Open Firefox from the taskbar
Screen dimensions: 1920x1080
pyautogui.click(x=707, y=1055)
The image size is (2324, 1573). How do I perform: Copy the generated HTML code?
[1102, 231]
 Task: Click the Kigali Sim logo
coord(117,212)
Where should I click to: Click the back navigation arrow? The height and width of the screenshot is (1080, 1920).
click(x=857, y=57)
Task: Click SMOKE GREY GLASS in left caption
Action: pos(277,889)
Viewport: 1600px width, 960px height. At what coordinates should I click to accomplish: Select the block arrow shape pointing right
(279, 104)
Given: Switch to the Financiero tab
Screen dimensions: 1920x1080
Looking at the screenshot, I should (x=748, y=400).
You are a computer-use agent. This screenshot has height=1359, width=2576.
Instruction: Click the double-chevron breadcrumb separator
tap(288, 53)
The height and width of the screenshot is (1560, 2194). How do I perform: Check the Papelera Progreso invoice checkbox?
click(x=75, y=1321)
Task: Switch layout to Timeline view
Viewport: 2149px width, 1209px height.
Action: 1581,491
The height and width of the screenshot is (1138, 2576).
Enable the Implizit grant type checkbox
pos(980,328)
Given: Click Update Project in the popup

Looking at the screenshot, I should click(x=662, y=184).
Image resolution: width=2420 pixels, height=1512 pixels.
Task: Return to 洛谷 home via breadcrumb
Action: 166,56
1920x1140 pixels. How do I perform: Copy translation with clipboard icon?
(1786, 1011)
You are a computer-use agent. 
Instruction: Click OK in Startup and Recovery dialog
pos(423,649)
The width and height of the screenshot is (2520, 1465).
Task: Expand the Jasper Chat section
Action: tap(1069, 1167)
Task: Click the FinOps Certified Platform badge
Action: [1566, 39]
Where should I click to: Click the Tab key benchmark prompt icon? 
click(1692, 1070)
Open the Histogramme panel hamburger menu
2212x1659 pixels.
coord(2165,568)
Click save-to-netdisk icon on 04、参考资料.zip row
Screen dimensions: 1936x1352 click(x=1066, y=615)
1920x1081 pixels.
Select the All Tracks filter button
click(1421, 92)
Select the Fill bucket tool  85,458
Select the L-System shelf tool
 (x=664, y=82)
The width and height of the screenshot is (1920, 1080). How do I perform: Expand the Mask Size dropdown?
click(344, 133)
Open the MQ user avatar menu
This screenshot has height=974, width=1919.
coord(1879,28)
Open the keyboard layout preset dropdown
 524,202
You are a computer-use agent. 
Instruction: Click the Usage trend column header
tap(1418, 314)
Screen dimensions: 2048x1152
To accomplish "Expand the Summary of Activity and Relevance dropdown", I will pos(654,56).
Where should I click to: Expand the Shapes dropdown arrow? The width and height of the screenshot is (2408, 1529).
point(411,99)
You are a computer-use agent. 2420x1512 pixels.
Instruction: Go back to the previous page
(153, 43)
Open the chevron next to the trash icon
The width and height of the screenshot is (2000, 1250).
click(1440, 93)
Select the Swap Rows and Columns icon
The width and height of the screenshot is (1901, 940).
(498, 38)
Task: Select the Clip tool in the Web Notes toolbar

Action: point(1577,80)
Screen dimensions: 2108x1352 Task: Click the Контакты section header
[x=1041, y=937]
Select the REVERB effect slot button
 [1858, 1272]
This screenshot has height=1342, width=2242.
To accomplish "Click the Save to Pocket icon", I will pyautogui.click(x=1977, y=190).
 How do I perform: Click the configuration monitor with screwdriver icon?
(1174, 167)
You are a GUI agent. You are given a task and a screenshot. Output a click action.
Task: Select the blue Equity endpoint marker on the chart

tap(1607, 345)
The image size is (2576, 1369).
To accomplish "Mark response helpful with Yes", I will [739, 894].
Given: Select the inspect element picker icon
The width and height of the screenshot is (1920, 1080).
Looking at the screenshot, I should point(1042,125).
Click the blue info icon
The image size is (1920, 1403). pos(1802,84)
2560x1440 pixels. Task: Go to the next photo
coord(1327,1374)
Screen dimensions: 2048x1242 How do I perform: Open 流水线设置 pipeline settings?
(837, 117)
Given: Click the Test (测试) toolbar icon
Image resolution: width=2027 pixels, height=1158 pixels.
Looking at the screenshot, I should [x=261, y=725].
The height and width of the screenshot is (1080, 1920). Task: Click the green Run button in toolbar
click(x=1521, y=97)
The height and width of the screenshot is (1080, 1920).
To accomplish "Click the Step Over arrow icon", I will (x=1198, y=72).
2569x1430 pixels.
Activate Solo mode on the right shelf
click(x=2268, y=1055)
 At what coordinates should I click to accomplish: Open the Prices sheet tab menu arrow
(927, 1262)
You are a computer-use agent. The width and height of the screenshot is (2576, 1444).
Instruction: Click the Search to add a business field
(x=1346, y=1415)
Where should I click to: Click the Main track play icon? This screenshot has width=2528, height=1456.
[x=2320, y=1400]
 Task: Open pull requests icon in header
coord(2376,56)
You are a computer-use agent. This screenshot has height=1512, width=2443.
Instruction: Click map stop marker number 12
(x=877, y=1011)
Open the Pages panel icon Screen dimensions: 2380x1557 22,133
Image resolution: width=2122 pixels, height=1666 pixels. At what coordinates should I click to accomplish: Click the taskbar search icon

▶ [Exercise directions]: Wherever the string "Switch" occurs in the entries, copy that whole line.

▶ [Task solution]:
Given: Switch to the Financiero tab
Task: Switch layout to Timeline view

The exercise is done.